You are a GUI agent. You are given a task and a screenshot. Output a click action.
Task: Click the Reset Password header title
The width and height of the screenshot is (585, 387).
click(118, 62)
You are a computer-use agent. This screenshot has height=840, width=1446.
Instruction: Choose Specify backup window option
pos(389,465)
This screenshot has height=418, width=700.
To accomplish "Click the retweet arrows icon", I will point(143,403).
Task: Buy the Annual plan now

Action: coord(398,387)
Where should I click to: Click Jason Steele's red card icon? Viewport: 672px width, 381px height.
----------------------------------------
Set down exactly the lines beginning at the one that holds "Task: Buy the Annual plan now" and ending with the last line of the data.

→ Written answer:
Task: Buy the Annual plan now

Action: coord(398,387)
Where should I click to: Click Jason Steele's red card icon? Viewport: 672px width, 381px height.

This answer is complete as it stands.